Heureux d'avoir prolongé son contrat avec son club, Djibril Camara sait qu'il doit encore travailler et progresser pour pouvoir enchaîner. Pour lui, le plus dur commence maintenant.Es-tu soulagé d’avoir prolongé ?
Enfin ! Je l’attendais depuis un moment. Les négociations ont été longues, mais au final nous avons trouvé un accord qui satisfait tout le monde.
As-tu eu peur de devoir chercher un autre club ?
Je ne me voyais pas partir de Paris. Ici j’ai toute ma famille et mes amis. J’ai commencé et gravi tous les échelons dans ce club. Je n’ai pas fait énormément de feuilles de matchs, mais j’ai encore beaucoup d’objectifs à réaliser ici.
Cependant, si je n’avais pas eu le choix, je serai parti… Mais je suis très heureux de rester au Stade Français Paris !
Ton souhait était vraiment de rester ici ?
Même si l’effectif a été modifié en début de saison, je m’entends bien avec tout le monde. Les grands enjeux sportifs du club me motivent. Le Stade peut redevenir un grand club et gagner des titres. Je pense même que l’on peut faire quelque chose cette année.
Avec cette prolongation, tu fais partie des anciens du club ?
Pierre Rabadan, Jérôme Fillol et Rodrigo Roncero font figure d’anciens. Moi je me considère encore comme un jeune. Je suis peut-être venu très tôt, mais je ne me sens toujours pas arrivé. Je dois encore progresser et pour cela je l’apprends auprès d’eux.
Tu aimerais faire toute ta carrière au Stade ?
Si cela est possible, j'en serais effectivement très content. Paris, c’est ma ville et mon club !
Ton match face à Lyon est une référence ?
Mon travail à l’entraînement commence à payer. Maintenant, je dois confirmer et être plus régulier en match pour pouvoir enchaîner. Le manager Alain Elias m’a taquiné en me disant après la rencontre contre Lyon que je réalisais une bonne performance tous les trois ans.
Peut-on « dire » que ta saison commence maintenant ?
Elle a commencé depuis longtemps. Je n’ai pas beaucoup joué en championnat, mais j’ai participé pratiquement à tous les matchs du Challenge Cup. Toutes les semaines, je me donne à fond à l’entraînement. J’ai saisi ma chance au bon moment, le plus dur commence maintenant.

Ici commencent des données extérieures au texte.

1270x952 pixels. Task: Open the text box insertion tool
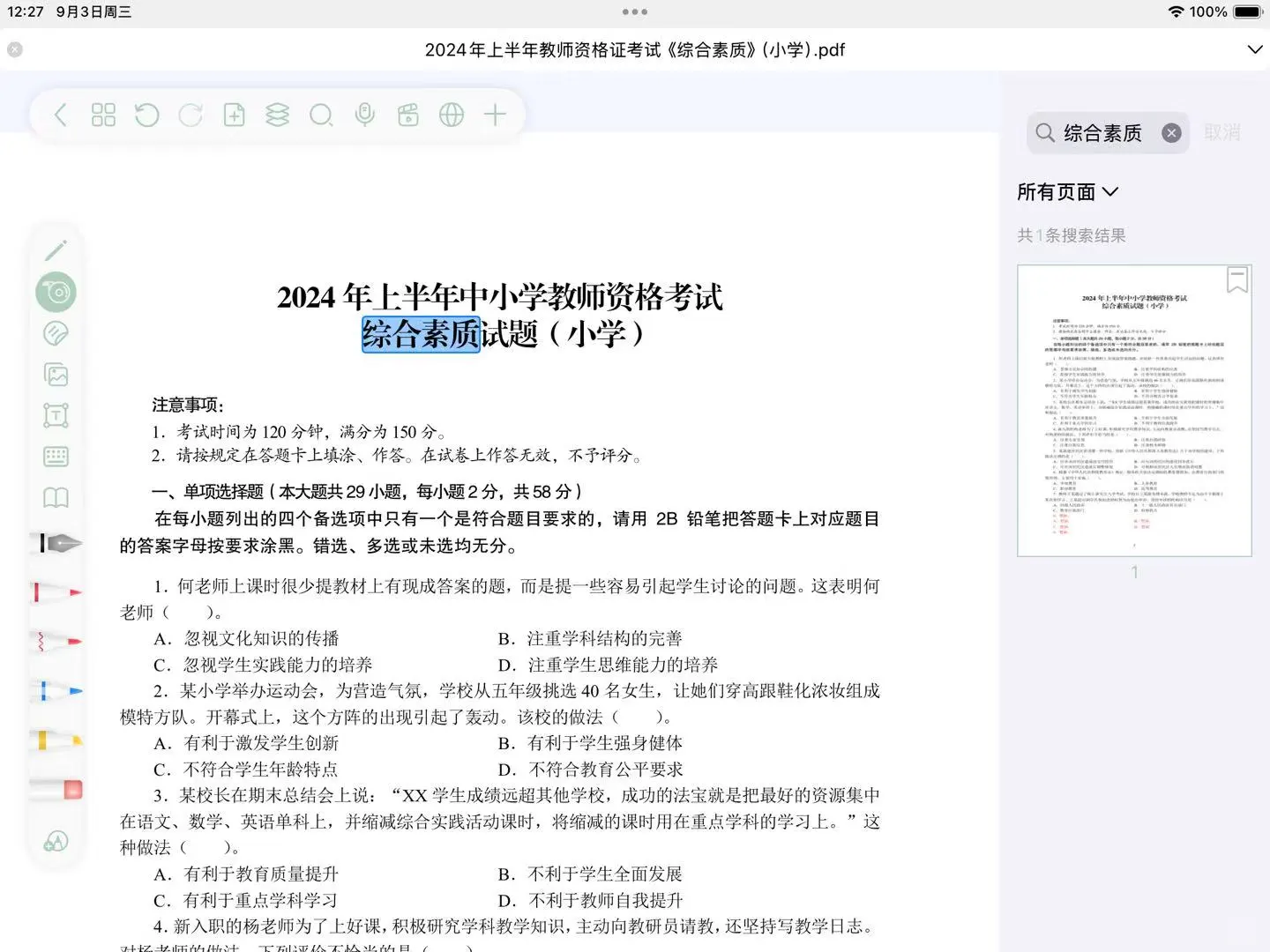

Samedi, vous allez rencontrer Agen au Mans. Que présente pour toi cette nouvelle délocalisation ?
Pour nous, le Stade de France reste notre deuxième maison, mais la découverte du MMArena rend l’évènement excitant. Je pense que cela va être une belle fête du rugby, et nous espérons en repartir avec le maximum de point.
L’équipe n’a pas peur de se sentir à l’extérieur ?
Je ne pense pas. Le Stade sera aux couleurs du Stade. A mon avis, ce sera plus compliqué pour les Agenais. Je m’attends à une grosse ambiance qui pourrait être bénéfique pour nous, les joueurs.
Avec le retour des internationaux, abordez-vous le championnat plus sereinement ?
Le retour des internationaux est un plus pour l’équipe. Néanmoins, il ne faut pas dénigrer le travail de tout le groupe pendant leur absence. Ils ne seront pas complètement frais, mais je suis sûr qu’ils se donneront à 200%.